G.A.P (Grandkids Amusement Park) Day

It has now landed in the category of traditions. That means the grandkids expect it! To not have it happen would result in whining, deep sighs, and words like “We’re disappointed in you and Grammy!” Chastised by your grandchildren!

The tradition, that has now reached four summers in a row, is a trip to a small amusement park west of Colorado Springs called North Pole. It’s Santa’s Village at 8,500 feet, at the base of Pike’s Peak, a park designed with kids and grandkids in mind. Since their school year begins the first week of August (August 3rd this year!), we plan our grandkid adventure an an end-of-summer-vacation outing, loading the three munchkins up in our CRV and making sure we’ve got Tylenol close at hand.

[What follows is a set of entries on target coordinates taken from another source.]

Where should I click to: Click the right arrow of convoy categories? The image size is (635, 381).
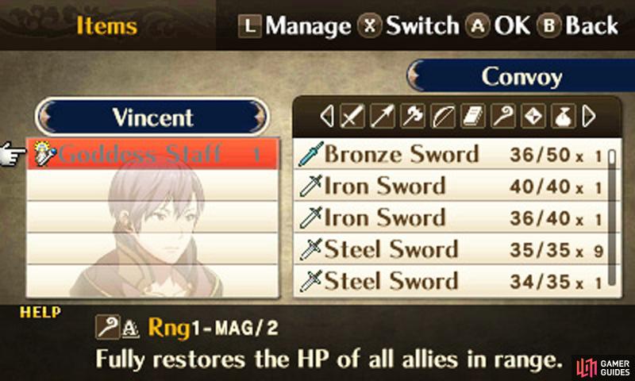(x=588, y=117)
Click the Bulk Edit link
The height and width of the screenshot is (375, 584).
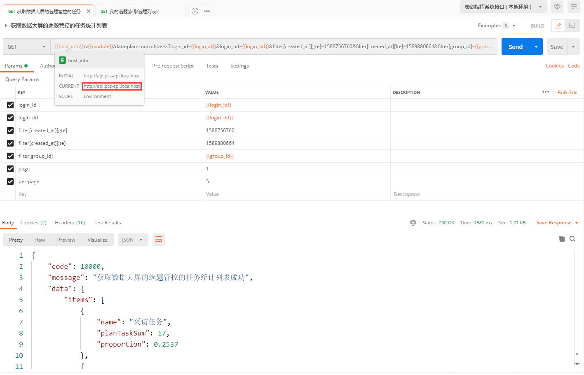(568, 93)
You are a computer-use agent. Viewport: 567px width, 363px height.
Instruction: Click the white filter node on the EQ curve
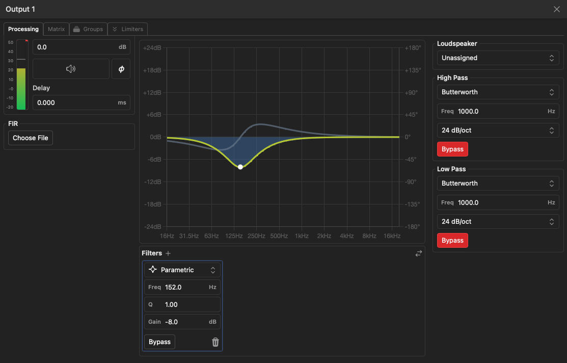tap(240, 166)
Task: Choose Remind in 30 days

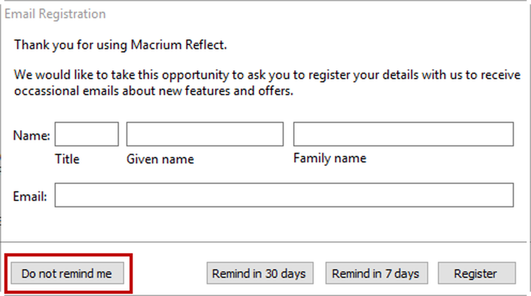Action: point(260,273)
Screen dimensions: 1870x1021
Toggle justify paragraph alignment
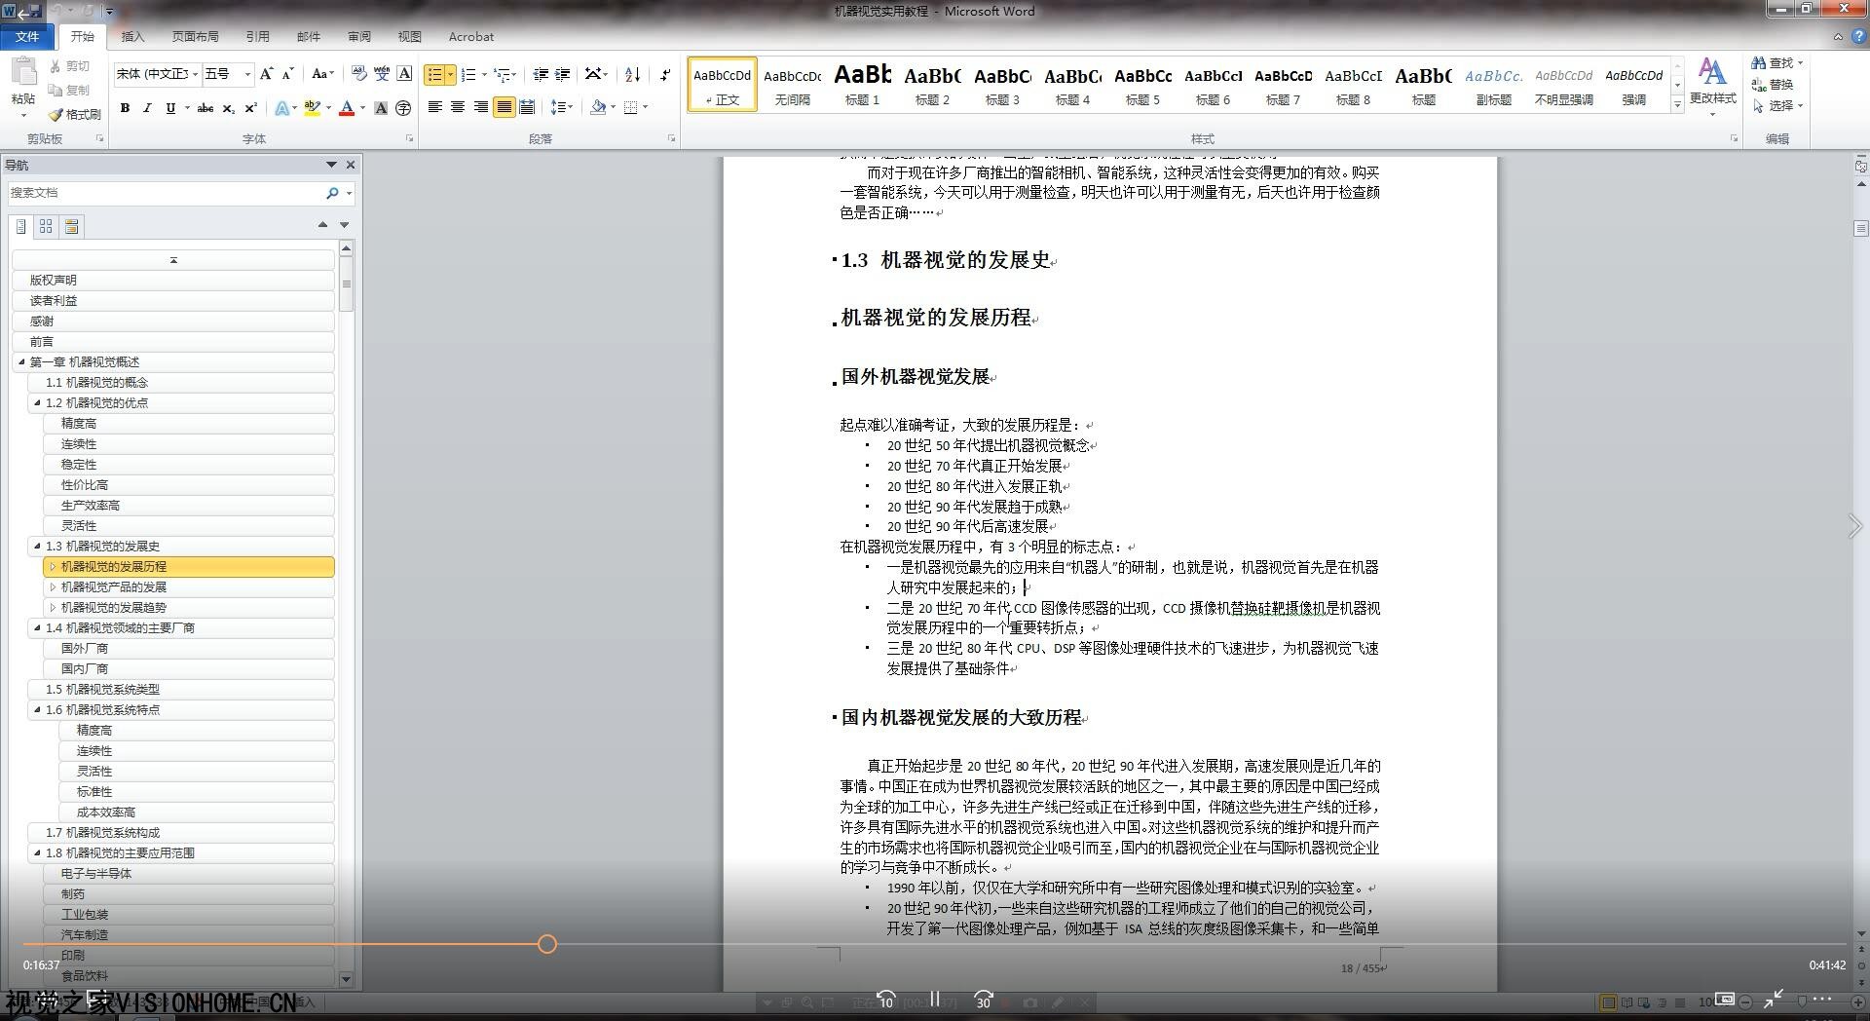[x=504, y=108]
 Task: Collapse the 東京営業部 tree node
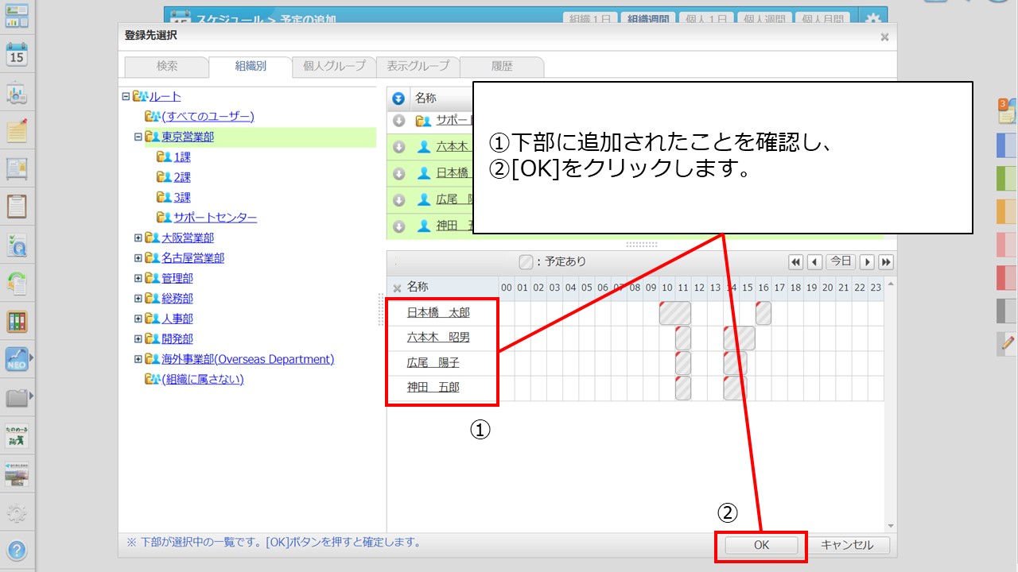click(138, 137)
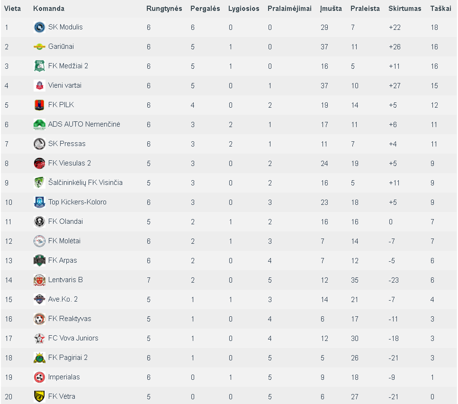Select the Skirtumas column header

click(x=404, y=9)
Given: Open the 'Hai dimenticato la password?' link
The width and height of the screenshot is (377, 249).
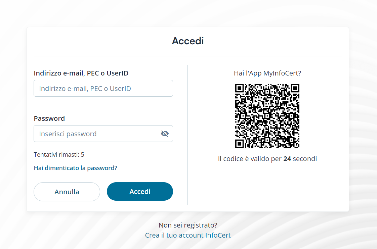Looking at the screenshot, I should click(76, 168).
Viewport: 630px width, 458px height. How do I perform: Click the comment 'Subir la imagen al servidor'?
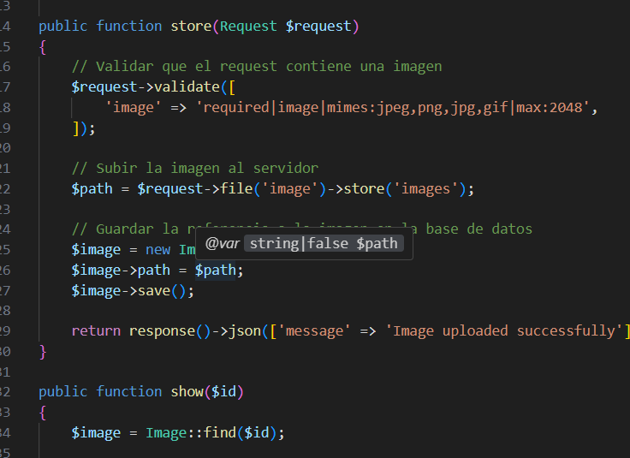[207, 168]
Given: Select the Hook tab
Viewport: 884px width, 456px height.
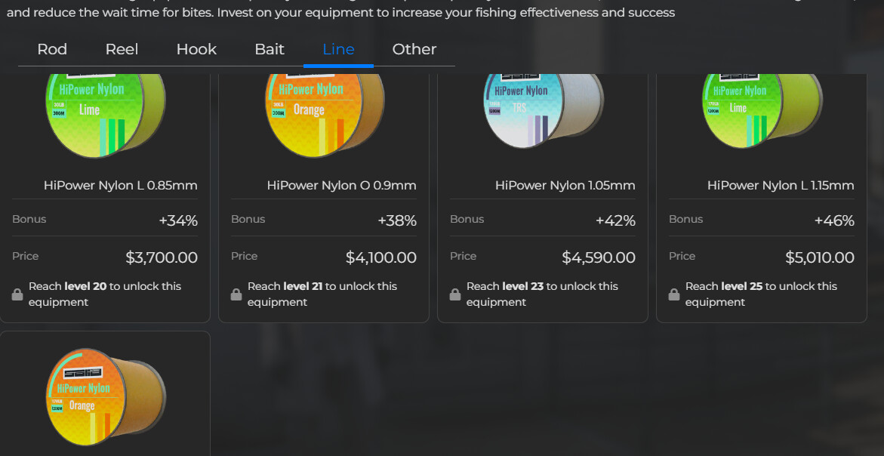Looking at the screenshot, I should click(x=196, y=50).
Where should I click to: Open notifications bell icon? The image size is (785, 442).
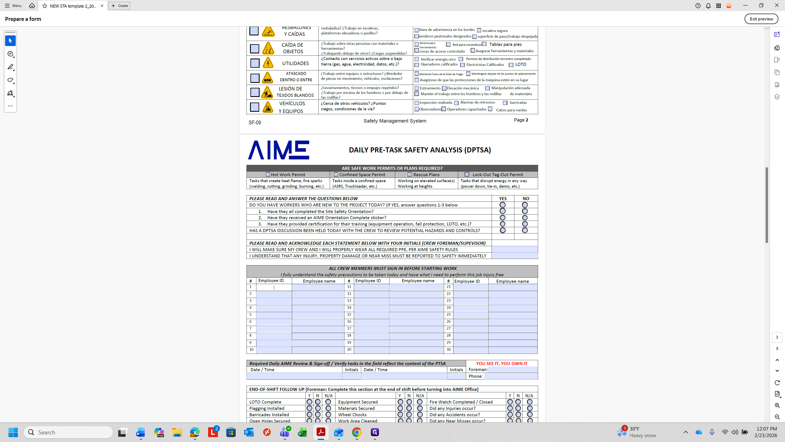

North Pole does not have roller coasters like Cedar Point in Sandusky, Ohio or King’s Island on the outskirts of Cincinnati. It has one junior-sized coaster that is more about causing a grandparent to schedule a chiropractor adjustment shortly afterwards, bouncing top and down, jerking you back and forth, as your six-year-old granddaughter sits beside you with her hands in the air.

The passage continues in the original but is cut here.